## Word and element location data
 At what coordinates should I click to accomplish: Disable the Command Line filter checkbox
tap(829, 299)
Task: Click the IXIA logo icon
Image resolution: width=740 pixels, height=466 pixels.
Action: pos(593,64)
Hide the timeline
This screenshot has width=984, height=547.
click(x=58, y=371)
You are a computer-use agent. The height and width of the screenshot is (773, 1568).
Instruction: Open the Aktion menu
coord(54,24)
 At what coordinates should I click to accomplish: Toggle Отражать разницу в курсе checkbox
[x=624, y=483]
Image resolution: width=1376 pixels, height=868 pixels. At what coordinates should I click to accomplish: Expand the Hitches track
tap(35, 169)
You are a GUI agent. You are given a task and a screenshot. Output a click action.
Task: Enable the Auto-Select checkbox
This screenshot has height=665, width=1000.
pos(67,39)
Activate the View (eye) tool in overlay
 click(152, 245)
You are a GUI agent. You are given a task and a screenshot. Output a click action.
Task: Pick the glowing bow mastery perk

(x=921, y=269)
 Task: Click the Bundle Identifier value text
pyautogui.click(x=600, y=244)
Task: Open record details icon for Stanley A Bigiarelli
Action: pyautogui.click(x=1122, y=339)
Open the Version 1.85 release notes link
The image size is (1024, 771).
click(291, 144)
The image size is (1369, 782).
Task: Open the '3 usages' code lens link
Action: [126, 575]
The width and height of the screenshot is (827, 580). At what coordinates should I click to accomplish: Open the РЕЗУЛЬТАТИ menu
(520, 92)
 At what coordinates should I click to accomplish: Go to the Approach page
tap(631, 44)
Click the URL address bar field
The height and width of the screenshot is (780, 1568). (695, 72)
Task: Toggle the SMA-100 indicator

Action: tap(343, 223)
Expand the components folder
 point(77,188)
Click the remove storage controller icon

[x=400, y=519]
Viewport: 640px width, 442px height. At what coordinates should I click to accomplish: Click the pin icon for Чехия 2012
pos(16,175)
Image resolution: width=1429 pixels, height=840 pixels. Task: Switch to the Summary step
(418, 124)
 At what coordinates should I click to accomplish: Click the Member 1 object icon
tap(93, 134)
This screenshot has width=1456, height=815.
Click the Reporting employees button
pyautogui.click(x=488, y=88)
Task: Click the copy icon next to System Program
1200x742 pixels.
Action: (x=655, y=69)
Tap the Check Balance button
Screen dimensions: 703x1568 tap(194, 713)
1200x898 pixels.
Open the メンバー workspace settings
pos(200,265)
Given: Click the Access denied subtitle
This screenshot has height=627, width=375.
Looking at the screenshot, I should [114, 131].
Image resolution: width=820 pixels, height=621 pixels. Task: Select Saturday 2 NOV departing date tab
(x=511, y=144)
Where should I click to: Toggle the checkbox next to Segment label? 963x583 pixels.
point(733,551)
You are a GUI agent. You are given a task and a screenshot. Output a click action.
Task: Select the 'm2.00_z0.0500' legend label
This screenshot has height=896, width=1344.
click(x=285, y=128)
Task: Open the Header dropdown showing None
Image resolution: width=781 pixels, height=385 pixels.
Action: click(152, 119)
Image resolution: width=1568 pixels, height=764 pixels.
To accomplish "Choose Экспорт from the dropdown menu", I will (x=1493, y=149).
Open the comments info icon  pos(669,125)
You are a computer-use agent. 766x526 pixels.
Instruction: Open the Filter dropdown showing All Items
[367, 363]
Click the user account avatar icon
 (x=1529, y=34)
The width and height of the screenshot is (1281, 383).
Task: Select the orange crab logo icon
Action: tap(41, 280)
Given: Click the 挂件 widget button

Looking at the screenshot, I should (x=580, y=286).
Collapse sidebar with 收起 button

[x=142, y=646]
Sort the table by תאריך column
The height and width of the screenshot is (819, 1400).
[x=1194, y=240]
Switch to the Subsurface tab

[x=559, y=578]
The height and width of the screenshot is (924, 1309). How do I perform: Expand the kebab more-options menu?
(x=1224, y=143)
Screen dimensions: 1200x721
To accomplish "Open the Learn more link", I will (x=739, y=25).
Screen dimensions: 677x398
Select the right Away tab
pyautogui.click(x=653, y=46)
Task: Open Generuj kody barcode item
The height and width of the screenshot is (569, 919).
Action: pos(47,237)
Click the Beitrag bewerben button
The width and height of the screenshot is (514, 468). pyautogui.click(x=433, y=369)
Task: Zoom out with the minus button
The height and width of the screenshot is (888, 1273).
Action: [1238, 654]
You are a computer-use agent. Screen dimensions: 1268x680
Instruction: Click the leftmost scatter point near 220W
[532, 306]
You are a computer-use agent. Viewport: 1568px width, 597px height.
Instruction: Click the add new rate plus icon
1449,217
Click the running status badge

## STATED EXERCISE
Format the records above as a Markdown table with two columns, Row and Line. Give each line of the records its own numbered row, and leave out any blank lines.

## FINAL ANSWER
| Row | Line |
|---|---|
| 1 |  At what coordinates should I click to accomplish: Disable the Command Line filter checkbox |
| 2 | tap(829, 299) |
| 3 | Task: Click the IXIA logo icon |
| 4 | Image resolution: width=740 pixels, height=466 pixels. |
| 5 | Action: pos(593,64) |
| 6 | Hide the timeline |
| 7 | This screenshot has width=984, height=547. |
| 8 | click(x=58, y=371) |
| 9 | You are a computer-use agent. The height and width of the screenshot is (773, 1568). |
| 10 | Instruction: Open the Aktion menu |
| 11 | coord(54,24) |
| 12 |  At what coordinates should I click to accomplish: Toggle Отражать разницу в курсе checkbox |
| 13 | [x=624, y=483] |
| 14 | Image resolution: width=1376 pixels, height=868 pixels. At what coordinates should I click to accomplish: Expand the Hitches track |
| 15 | tap(35, 169) |
| 16 | You are a GUI agent. You are given a task and a screenshot. Output a click action. |
| 17 | Task: Enable the Auto-Select checkbox |
| 18 | This screenshot has height=665, width=1000. |
| 19 | pos(67,39) |
| 20 | Activate the View (eye) tool in overlay |
| 21 |  click(152, 245) |
| 22 | You are a GUI agent. You are given a task and a screenshot. Output a click action. |
| 23 | Task: Pick the glowing bow mastery perk |
| 24 | (x=921, y=269) |
| 25 |  Task: Click the Bundle Identifier value text |
| 26 | pyautogui.click(x=600, y=244) |
| 27 | Task: Open record details icon for Stanley A Bigiarelli |
| 28 | Action: pyautogui.click(x=1122, y=339) |
| 29 | Open the Version 1.85 release notes link |
| 30 | The image size is (1024, 771). |
| 31 | click(291, 144) |
| 32 | The image size is (1369, 782). |
| 33 | Task: Open the '3 usages' code lens link |
| 34 | Action: [126, 575] |
| 35 | The width and height of the screenshot is (827, 580). At what coordinates should I click to accomplish: Open the РЕЗУЛЬТАТИ menu |
| 36 | (520, 92) |
| 37 |  At what coordinates should I click to accomplish: Go to the Approach page |
| 38 | tap(631, 44) |
| 39 | Click the URL address bar field |
| 40 | The height and width of the screenshot is (780, 1568). (695, 72) |
| 41 | Task: Toggle the SMA-100 indicator |
| 42 | Action: tap(343, 223) |
| 43 | Expand the components folder |
| 44 |  point(77,188) |
| 45 | Click the remove storage controller icon |
| 46 | [x=400, y=519] |
| 47 | Viewport: 640px width, 442px height. At what coordinates should I click to accomplish: Click the pin icon for Чехия 2012 |
| 48 | pos(16,175) |
| 49 | Image resolution: width=1429 pixels, height=840 pixels. Task: Switch to the Summary step |
| 50 | (418, 124) |
| 51 |  At what coordinates should I click to accomplish: Click the Member 1 object icon |
| 52 | tap(93, 134) |
| 53 | This screenshot has width=1456, height=815. |
| 54 | Click the Reporting employees button |
| 55 | pyautogui.click(x=488, y=88) |
| 56 | Task: Click the copy icon next to System Program |
| 57 | 1200x742 pixels. |
| 58 | Action: (x=655, y=69) |
| 59 | Tap the Check Balance button |
| 60 | Screen dimensions: 703x1568 tap(194, 713) |
| 61 | 1200x898 pixels. |
| 62 | Open the メンバー workspace settings |
| 63 | pos(200,265) |
| 64 | Given: Click the Access denied subtitle |
| 65 | This screenshot has height=627, width=375. |
| 66 | Looking at the screenshot, I should [114, 131]. |
| 67 | Image resolution: width=820 pixels, height=621 pixels. Task: Select Saturday 2 NOV departing date tab |
| 68 | (x=511, y=144) |
| 69 | Where should I click to: Toggle the checkbox next to Segment label? 963x583 pixels. |
| 70 | point(733,551) |
| 71 | You are a GUI agent. You are given a task and a screenshot. Output a click action. |
| 72 | Task: Select the 'm2.00_z0.0500' legend label |
| 73 | This screenshot has height=896, width=1344. |
| 74 | click(x=285, y=128) |
| 75 | Task: Open the Header dropdown showing None |
| 76 | Image resolution: width=781 pixels, height=385 pixels. |
| 77 | Action: click(152, 119) |
| 78 | Image resolution: width=1568 pixels, height=764 pixels. |
| 79 | To accomplish "Choose Экспорт from the dropdown menu", I will (x=1493, y=149). |
| 80 | Open the comments info icon  pos(669,125) |
| 81 | You are a computer-use agent. 766x526 pixels. |
| 82 | Instruction: Open the Filter dropdown showing All Items |
| 83 | [367, 363] |
| 84 | Click the user account avatar icon |
| 85 |  (x=1529, y=34) |
| 86 | The width and height of the screenshot is (1281, 383). |
| 87 | Task: Select the orange crab logo icon |
| 88 | Action: tap(41, 280) |
| 89 | Given: Click the 挂件 widget button |
| 90 | Looking at the screenshot, I should (x=580, y=286). |
| 91 | Collapse sidebar with 收起 button |
| 92 | [x=142, y=646] |
| 93 | Sort the table by תאריך column |
| 94 | The height and width of the screenshot is (819, 1400). |
| 95 | [x=1194, y=240] |
| 96 | Switch to the Subsurface tab |
| 97 | [x=559, y=578] |
| 98 | The height and width of the screenshot is (924, 1309). How do I perform: Expand the kebab more-options menu? |
| 99 | (x=1224, y=143) |
| 100 | Screen dimensions: 1200x721 |
| 101 | To accomplish "Open the Learn more link", I will (x=739, y=25). |
| 102 | Screen dimensions: 677x398 |
| 103 | Select the right Away tab |
| 104 | pyautogui.click(x=653, y=46) |
| 105 | Task: Open Generuj kody barcode item |
| 106 | The height and width of the screenshot is (569, 919). |
| 107 | Action: pos(47,237) |
| 108 | Click the Beitrag bewerben button |
| 109 | The width and height of the screenshot is (514, 468). pyautogui.click(x=433, y=369) |
| 110 | Task: Zoom out with the minus button |
| 111 | The height and width of the screenshot is (888, 1273). |
| 112 | Action: [1238, 654] |
| 113 | You are a computer-use agent. Screen dimensions: 1268x680 |
| 114 | Instruction: Click the leftmost scatter point near 220W |
| 115 | [532, 306] |
| 116 | You are a computer-use agent. Viewport: 1568px width, 597px height. |
| 117 | Instruction: Click the add new rate plus icon |
| 118 | 1449,217 |
| 119 | Click the running status badge |